I don’t think so. Bin Laden’s first response apparently denied responsibility; his second response included the usual ‘this bad thing is OK because you were bad in the past’ combined with ‘look what I made! I big boy now!’
More generally, Al Qaeda seeks to exert or ‘restore’ dominance of the Muslim world on behalf of a particular sect of Islam. Dominance of the US, if it matters at all to them, takes place in an imaginary realm where they’ve achieved their primary goal (and chiefly serves to point out the differences between that realm and the non-Wahhabi-ruled Muslim world that allowed us to put soldiers in their holy land). This next bit seems like the fundamental premise one needs to grasp in order to have a relevant opinion about any political issue, item of world news or theological-dispute-on-the-Internet:
They weren’t thinking about you. They don’t even know you.

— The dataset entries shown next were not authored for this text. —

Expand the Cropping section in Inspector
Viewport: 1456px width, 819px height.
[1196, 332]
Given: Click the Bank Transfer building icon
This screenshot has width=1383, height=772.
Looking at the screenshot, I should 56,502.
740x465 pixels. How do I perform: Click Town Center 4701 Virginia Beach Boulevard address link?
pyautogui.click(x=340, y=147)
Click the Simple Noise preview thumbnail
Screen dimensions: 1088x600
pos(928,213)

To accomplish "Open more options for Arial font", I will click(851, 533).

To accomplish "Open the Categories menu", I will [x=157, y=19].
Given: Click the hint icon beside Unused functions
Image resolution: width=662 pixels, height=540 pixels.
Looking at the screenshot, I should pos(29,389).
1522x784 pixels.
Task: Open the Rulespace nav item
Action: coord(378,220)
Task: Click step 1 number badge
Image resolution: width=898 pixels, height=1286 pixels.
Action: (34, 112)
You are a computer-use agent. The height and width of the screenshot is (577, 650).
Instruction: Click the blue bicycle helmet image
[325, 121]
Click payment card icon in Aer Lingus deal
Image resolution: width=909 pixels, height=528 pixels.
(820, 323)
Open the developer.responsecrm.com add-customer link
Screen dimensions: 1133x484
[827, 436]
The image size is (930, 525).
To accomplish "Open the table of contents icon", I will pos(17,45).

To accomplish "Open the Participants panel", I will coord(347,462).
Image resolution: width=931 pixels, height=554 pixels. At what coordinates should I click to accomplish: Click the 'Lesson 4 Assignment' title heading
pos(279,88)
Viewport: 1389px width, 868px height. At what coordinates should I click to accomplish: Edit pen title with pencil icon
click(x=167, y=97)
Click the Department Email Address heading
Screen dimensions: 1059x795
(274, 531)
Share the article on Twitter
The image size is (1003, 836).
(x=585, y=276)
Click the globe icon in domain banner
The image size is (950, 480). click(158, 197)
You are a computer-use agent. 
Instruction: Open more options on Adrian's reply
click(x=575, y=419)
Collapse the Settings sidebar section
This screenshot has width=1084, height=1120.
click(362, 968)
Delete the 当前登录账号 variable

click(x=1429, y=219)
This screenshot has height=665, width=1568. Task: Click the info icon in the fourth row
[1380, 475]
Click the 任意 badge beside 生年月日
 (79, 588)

People in the Muslim world think about the Muslim world (or their own homes) first and foremost. Those who think about the US will tend to do so through the prism of what they think the US has done to the world they think about most — the local one they live in — just as we tend to think of the Muslim world as the place that supplies us with oil, terrorists or what have you.
#1: The wonder of the Information Age is that if one actually cares to obtain information, one can. http://en.wikipedia.org/wiki/Eric_Robert_Rudolph
#2: By “apparently”, do you mean that the center’s organizers have admitted that they are trying to be provocative, that the name is so obviously provocative that no denial is plausible, or merely that people looking for “provocation” can invent one?
#3: This is the only potentially relevant and non-silly point, if true, and if “equivocal” means something other than “although most of the people involved in this flatly condemned 9/11, this one guy said something we didn’t think was vehement enough”.
I’m not even sure what the heck you mean by ‘the civic religion’.
Would anyone suggest building a church on the site of Rudolph’s bomb attack?
There are plenty of mosques in New York.
This mosque, on this site – resonates.
We could turn this around: if the context is so inconsequential, why can’t the mosque be built a few blocks away? Is there even a Muslim community in this district of office towers?
Of course, Al Qaeda did want to look strong next to the United States. But even in this respect, they didn’t want to establish Muslim or Islamic superiority. What would be the point of that? The quote says they wanted to establish the power of their own little group in the eyes of other Muslims.
But they spent months planning an attack halfway around the world from their soil, on our soil, against us.
Planning that involved “getting to know” us and our culture quite intimately.
Sorry – this is exactly the kind of empty, pious sloganeering that makes mainstream liberals crazy.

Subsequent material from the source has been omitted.